Of all the lines below, return only those starting with the line holding "Screen dimensions: 1319x872" and going on through the line holding "Task: Click the Espoo breadcrumb link", exactly as written.

---- The records

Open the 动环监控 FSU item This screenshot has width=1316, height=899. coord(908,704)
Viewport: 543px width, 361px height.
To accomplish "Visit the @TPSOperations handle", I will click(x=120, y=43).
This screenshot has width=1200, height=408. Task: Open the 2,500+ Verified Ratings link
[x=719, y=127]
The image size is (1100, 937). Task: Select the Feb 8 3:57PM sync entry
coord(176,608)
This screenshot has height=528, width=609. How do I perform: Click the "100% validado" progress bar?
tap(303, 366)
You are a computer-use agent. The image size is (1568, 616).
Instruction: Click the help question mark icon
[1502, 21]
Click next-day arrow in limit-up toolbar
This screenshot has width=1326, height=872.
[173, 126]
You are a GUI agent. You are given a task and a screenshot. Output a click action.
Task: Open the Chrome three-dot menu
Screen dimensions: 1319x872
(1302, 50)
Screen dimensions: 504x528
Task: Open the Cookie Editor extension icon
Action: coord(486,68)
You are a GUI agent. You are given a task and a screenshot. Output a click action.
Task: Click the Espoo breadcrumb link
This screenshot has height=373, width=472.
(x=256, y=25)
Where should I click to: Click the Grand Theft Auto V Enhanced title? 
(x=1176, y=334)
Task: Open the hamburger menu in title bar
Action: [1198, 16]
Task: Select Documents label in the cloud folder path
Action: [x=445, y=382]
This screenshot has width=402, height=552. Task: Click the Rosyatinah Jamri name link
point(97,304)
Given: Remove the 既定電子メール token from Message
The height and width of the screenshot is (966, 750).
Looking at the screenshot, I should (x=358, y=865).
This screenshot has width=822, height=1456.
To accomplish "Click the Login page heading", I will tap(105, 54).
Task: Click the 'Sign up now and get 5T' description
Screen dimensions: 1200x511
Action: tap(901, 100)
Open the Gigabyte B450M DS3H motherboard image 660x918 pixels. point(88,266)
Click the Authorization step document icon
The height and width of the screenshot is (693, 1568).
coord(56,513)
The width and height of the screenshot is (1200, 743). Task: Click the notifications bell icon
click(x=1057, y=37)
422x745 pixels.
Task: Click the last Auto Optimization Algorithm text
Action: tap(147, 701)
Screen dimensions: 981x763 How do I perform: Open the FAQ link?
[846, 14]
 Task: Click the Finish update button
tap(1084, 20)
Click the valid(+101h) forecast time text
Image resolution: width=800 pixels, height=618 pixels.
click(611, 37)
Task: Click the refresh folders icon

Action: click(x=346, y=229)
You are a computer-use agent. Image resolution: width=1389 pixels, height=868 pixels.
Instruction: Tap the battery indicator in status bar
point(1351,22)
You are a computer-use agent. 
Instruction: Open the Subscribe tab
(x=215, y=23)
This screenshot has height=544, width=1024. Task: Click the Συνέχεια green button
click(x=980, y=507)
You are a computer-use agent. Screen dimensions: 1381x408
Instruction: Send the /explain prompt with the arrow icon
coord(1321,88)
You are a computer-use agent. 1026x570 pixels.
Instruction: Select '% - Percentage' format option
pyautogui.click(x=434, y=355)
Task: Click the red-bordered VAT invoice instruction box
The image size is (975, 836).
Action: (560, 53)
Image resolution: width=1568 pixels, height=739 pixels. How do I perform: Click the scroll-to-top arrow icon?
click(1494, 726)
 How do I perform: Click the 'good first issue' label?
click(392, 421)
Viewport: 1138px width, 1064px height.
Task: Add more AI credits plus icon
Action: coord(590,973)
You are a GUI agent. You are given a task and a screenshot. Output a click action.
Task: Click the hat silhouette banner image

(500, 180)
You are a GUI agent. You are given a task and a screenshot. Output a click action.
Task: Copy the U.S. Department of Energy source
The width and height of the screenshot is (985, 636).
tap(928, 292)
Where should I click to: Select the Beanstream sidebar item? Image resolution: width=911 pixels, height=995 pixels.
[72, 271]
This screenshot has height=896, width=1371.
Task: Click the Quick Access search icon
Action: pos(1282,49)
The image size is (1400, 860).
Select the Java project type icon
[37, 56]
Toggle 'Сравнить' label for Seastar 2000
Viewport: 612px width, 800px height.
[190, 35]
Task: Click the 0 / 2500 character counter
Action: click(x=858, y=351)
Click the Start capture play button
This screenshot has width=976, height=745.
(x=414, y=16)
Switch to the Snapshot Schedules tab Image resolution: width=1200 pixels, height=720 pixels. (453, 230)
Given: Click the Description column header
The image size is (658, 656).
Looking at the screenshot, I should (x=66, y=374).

--------

Output for this task
Screen dimensions: 1319x872
(1302, 50)
Screen dimensions: 504x528
Task: Open the Cookie Editor extension icon
Action: coord(486,68)
You are a GUI agent. You are given a task and a screenshot. Output a click action.
Task: Click the Espoo breadcrumb link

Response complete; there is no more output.